§ **Data under study**
=======

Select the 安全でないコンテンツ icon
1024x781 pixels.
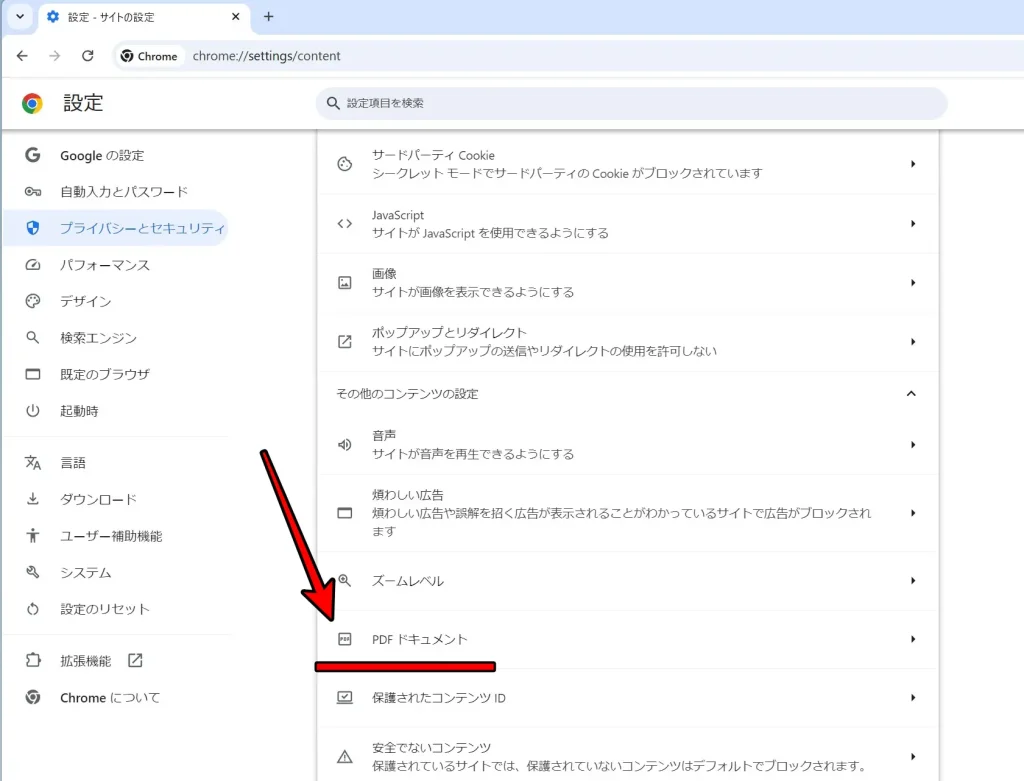(x=344, y=755)
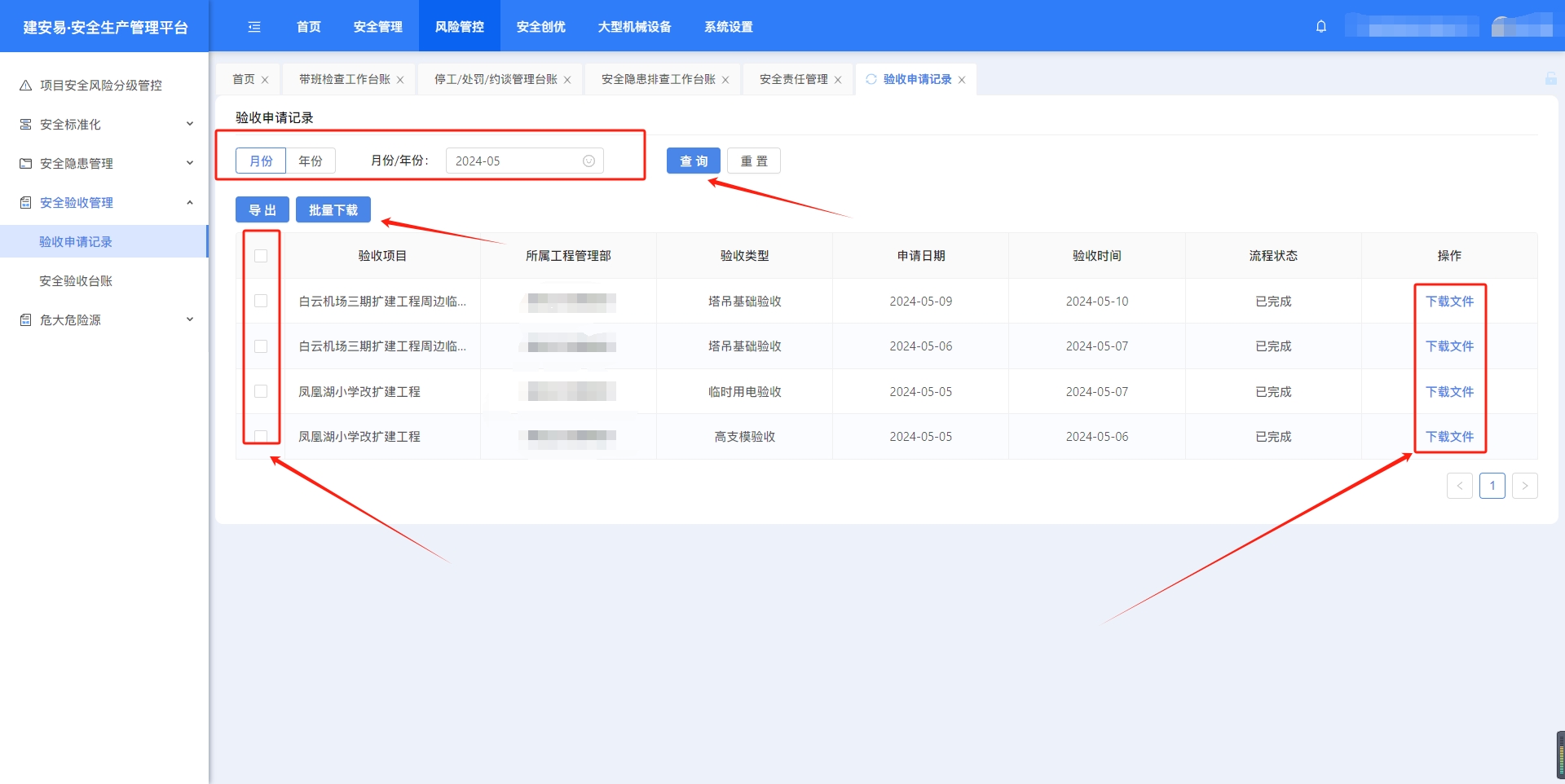Switch filter to 年份 mode
This screenshot has height=784, width=1565.
(311, 161)
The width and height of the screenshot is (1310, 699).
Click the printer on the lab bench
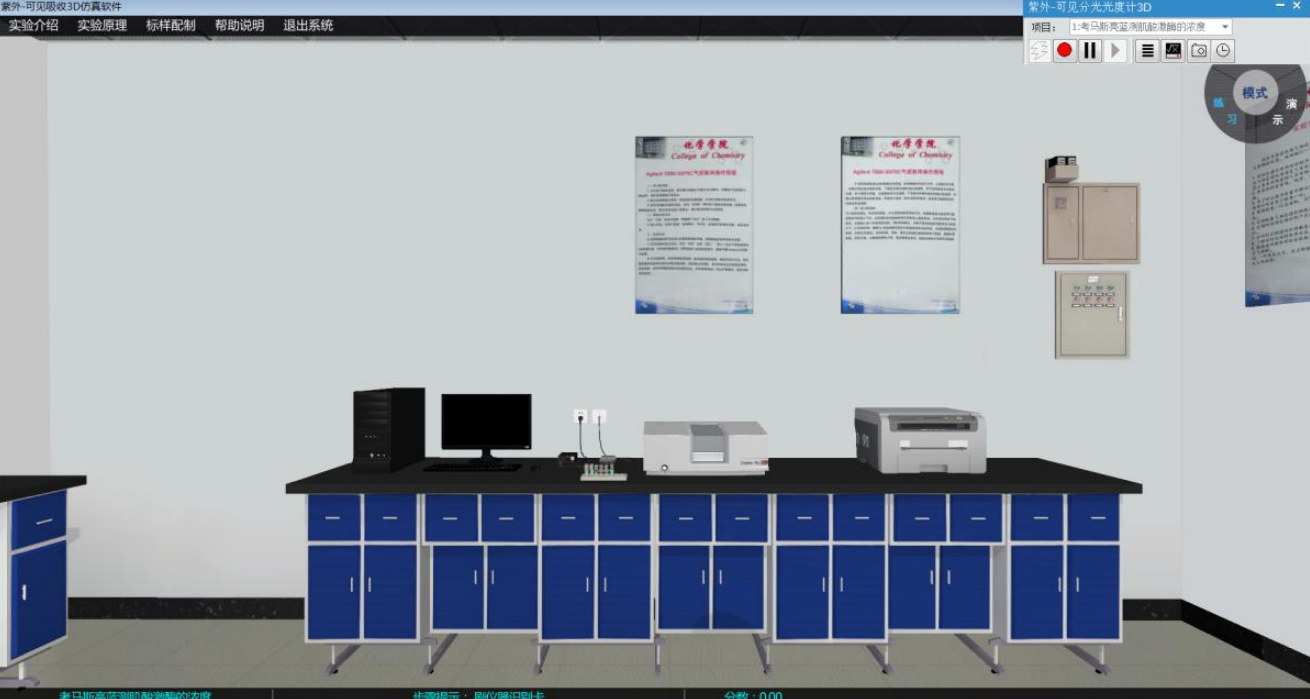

=======

§ **What you need to do**
Could every line above be set down exactly, with the pictures omitted?

§ **Response area**
Select the 安全でないコンテンツ icon
1024x781 pixels.
(x=344, y=755)
Switch filter to 年份 mode
This screenshot has height=784, width=1565.
(311, 161)
The width and height of the screenshot is (1310, 699).
Click the printer on the lab bench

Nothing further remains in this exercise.